Le commerce non essentiel repart sur son fonctionnement de novembre

Malgré leur superficie, des enseignes à la Ikea ne pourront accueillir qu'un maximum de 50 personnes à la fois. ©EPA

Malgré un problème de rentabilité d'une ouverture sur seul rendez-vous, les commerces non essentiels ressortent les recettes de novembre. Et font la moue.

À compter de ce samedi et pour quatre semaines, le shopping non essentiel en couple ou en solo passera par une prise de rendez-vous préalable. Un maximum de 50 personnes à la fois seront tolérées au sein des points de vente de plus grande superficie. Les livraisons à domicile et le "click-and-collect" restent possibles, sans contact physique ni entrée en magasin. Du côté des métiers de contact, c'est la douche froide: fermeture totale.

"Ces mesures sont catastrophiques. Le gouvernement fait payer ses propres erreurs aux entreprises", taclait mercredi le président de la Fédération patronale interprofessionnelle (SDI), Daniel Cauwel. Et le CEO de la Fédération belge du commerce et des services Comeos, Dominique Michel, d'embrayer: "C'est incompréhensible. Le shopping sur rendez-vous n'est pas rentable pour beaucoup de commerces".

"Le gouvernement fait payer ses propres erreurs aux entreprises."
Daniel Cauwel
Président du SDI

C'est dit. Pour autant, il faudra se plier aux mesures. Et gérer ce mode de fonctionnement limité, pour ceux qui y ont droit. Comment cela se passera-t-il concrètement? En l'attente de précisions du gouvernement fédéral – via un arrêté ministériel –, ce sont grosso modo les recettes déjà d'application lors du confinement de novembre qui referont surface.

En ce sens, Vanden Borre proposera par exemple une soixantaine de créneaux horaires possibles par jour et par magasin au sein de ses 73 points de vente. Le groupe étudie par contre encore la marche à suivre pour ses 12 magasins Fnac.

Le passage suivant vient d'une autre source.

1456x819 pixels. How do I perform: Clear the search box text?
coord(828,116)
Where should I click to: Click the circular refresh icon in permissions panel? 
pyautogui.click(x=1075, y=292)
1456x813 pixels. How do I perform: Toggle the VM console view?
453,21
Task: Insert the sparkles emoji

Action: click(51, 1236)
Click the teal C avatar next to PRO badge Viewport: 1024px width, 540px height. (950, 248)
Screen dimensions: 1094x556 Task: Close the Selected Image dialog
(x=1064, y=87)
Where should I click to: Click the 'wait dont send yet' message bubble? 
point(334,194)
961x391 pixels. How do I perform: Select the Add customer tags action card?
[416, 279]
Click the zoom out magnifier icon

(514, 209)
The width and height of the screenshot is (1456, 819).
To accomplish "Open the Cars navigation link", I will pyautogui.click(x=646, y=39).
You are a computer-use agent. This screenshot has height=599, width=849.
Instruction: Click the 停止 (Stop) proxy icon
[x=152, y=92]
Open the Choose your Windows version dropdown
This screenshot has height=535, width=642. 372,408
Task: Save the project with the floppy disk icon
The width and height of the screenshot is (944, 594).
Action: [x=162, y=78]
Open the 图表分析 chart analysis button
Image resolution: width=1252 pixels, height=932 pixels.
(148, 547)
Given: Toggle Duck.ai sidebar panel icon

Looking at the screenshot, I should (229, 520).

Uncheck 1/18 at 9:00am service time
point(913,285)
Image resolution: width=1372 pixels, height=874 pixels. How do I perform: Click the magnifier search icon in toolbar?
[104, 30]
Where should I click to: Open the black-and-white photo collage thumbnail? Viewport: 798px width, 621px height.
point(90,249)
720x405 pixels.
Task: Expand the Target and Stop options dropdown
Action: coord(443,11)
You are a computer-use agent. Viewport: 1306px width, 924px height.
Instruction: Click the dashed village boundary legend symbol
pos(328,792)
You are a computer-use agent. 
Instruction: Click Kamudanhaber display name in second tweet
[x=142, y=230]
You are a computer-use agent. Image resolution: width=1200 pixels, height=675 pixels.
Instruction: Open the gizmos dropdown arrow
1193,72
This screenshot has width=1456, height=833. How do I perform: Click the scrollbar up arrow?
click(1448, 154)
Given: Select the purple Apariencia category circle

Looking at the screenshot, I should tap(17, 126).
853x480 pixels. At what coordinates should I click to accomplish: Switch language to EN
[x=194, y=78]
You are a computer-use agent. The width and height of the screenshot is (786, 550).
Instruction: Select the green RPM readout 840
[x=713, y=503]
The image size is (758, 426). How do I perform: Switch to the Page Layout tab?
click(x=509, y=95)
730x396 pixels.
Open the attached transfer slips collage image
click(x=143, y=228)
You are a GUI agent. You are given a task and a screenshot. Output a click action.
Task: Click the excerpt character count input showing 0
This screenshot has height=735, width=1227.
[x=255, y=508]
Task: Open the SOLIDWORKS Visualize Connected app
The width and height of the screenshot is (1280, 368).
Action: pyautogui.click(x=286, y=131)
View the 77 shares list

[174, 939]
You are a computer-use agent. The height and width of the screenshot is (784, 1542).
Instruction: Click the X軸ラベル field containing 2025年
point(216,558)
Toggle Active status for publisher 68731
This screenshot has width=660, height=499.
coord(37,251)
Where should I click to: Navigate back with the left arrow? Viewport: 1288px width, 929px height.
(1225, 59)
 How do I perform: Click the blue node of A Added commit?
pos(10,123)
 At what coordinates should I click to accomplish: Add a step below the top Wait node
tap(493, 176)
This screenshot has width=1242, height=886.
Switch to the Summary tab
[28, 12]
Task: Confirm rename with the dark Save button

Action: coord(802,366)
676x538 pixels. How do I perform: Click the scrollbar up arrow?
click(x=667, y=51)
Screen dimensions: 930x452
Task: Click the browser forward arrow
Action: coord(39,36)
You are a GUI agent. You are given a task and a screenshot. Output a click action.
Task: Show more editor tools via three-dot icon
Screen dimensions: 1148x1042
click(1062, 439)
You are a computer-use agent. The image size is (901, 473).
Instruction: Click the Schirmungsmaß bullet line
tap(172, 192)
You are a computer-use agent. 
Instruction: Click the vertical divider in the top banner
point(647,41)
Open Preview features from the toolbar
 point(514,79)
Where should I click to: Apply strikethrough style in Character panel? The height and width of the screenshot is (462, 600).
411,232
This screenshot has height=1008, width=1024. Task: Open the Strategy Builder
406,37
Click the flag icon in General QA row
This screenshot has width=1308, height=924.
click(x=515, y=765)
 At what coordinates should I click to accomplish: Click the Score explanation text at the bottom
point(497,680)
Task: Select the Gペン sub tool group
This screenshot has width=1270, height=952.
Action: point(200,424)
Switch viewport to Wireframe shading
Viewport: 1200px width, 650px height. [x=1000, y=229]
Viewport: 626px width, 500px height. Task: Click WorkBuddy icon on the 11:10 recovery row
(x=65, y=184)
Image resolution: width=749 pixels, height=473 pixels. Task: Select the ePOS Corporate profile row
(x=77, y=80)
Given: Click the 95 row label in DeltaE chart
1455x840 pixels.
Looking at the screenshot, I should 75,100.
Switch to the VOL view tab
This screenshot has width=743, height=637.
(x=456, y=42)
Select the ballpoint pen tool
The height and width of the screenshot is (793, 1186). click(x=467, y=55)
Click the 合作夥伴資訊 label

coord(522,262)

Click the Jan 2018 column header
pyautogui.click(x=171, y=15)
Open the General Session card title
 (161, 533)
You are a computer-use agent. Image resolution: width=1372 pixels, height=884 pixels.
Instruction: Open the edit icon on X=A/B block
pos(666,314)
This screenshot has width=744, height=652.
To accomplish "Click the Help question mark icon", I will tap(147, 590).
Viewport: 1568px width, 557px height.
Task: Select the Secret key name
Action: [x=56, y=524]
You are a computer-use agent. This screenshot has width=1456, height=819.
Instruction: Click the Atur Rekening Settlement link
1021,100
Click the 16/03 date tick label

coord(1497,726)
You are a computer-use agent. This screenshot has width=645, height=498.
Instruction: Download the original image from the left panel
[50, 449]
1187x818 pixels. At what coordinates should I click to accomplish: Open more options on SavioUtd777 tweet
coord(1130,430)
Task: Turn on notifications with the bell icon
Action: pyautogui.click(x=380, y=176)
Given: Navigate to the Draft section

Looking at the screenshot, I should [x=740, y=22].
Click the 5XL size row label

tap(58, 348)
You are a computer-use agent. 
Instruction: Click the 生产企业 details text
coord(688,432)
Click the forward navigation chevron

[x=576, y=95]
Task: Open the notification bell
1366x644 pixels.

Du côté de Trafic et de ses 85 magasins, l'on fonctionnera à nouveau sur un modèle hybride. En effet, les rayons ayant trait aux produits d’hygiène, tissus, plantes… pourront continuer à fonctionner en libre accès, au même titre que les magasins d'alimentation, les pharmacies, les magasins de télécoms et les librairies, pour ce qui est du commerce dit essentiel. Un système de prise de rendez-vous faisait l'objet de discussions lors d'un comité de direction en fin de journée.

"Fonctionner sur rendez-vous, ce sont des frais maximum pour des résultats minimum."
Sophie Helsmoortel
Présidente du Brussels Exclusive Labels

Du côté des plus petites enseignes de l'ex-Chambre du Haut Commerce d’art et de luxe qu'est le BEL, l'on ne pouvait contenir un certain désarroi en soirée. "Fonctionner uniquement sur rendez-vous va nous forcer à devoir garder du personnel... En clair, cela va engendrer des frais maximum pour des résultats minimum", concluait Sophie Helsmoortel, présidente du Brussels Exclusive Labels et propriétaire de Cachemire Coton Soie.

Enfin, du côté des enseignes à grande fréquentation telles qu'Ikea, la limitation de l'affluence était aussi pointée du doigt. Après tout, si l'on part sur plusieurs couples dans le lot de 50 autorisé, cela ne laisse pas beaucoup de latitude. Comeos faisait savoir en ce sens qu'elle œuvrait "en coulisse afin qu’il soit tenu compte de la surface". Sans grand espoir de changement.